**SOURCE DOCUMENT:**
┌──

In addition, the need to increase the insurance as security for the maintenance award is directly tied to the amount of spousal maintenance, and therefore we also remand the issue of the insurance.
II.
Husband asserts that the district court erred by not suspending his maintenance obligation to allow him to start his own business. If a decrease in income is made in good faith, the separated spouse should share in the hardship as she would have done if the family remained together. Giesner v. Giesner, 319 N.W.2d 718, 719-20 (Minn. 1982). When determining whether voluntarily decreased income is justifiable, the district court "must make findings on the obligor's subjective intent in choosing a course of action that created the financial hardship." Gilbertson v. Graff, 477 N.W.2d 771, 774 (Minn.App. 1991).
Husband provided the court with more than 400 pages of documentation in response to the district court's request for financial information. Husband explained that starting his own business would be the best long-term opportunity for him to provide for himself and to fulfill his maintenance obligation. According to his affidavit, husband believes that starting a credit-outsourcing business would allow him to take advantage of his skills in credit management and allow him to overcome the disadvantages of decreased employment opportunities due to his age and education. In support of this business concept, husband provided the court with a detailed business plan. The plan included the proposed business purpose, an analysis of the potential market and competition, a list of strengths and weakness, and projected revenue and expense sheets. This evidence cannot be viewed in a vacuum. There is no doubt that appellant's advancing age limits his employability. It is undisputed that he has unsuccessfully sought employment. The record also reflects that appellant has been relying on temporary positions. The advancement of this business opportunity does not appear to be an unreasonable response to these realities.

└──

**TASK STATEMENT:**
Resume the court opinion on spousal maintenance, starting immediately after its final sentence.

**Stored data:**

┌──

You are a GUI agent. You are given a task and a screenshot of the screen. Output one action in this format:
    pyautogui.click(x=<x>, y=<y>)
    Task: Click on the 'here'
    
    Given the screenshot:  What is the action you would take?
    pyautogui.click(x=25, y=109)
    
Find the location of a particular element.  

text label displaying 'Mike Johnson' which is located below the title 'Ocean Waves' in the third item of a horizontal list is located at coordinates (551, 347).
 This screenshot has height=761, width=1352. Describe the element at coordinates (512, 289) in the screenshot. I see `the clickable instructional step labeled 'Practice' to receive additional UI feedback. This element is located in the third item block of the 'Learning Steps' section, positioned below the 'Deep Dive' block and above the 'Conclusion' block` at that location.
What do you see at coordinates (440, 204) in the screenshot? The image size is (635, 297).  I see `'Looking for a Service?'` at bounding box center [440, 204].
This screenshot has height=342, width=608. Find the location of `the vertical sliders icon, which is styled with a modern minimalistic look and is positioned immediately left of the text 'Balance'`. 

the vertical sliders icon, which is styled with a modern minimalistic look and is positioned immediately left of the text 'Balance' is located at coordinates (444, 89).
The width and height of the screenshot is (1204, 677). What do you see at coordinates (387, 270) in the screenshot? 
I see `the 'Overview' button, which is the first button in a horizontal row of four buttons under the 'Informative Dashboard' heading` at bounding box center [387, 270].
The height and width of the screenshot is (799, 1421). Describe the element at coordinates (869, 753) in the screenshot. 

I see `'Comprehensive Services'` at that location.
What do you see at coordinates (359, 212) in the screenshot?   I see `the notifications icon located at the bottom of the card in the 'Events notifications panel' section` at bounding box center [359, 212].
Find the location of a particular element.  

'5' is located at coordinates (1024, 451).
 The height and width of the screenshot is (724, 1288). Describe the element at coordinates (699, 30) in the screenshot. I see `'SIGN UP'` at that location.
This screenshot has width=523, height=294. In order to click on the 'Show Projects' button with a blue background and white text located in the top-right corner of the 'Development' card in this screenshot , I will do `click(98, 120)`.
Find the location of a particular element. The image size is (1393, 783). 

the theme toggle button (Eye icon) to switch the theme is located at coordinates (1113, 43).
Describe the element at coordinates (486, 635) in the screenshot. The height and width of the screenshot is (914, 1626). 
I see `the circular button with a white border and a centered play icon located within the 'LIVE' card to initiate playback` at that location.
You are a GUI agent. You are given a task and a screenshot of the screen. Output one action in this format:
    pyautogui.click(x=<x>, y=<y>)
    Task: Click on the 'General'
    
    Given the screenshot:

└──

**ANSWER TO THIS PROBLEM:**
It appears that the court did not fully consider husband's request to suspend or modify his maintenance obligation. The court's handling of this issue was limited to the observation that husband's "choice to start an outsourcing business does not alleviate his obligation to pay spousal maintenance." While this statement is not inaccurate, husband's attempt to better provide for himself and to meet his maintenance obligations deserved more rigorous analysis. The district court did not make appropriate findings on husband's intent to start a business or, even more critically, why wife should not share the burden of husband's proposed decreased income. Under these facts, a remand is required.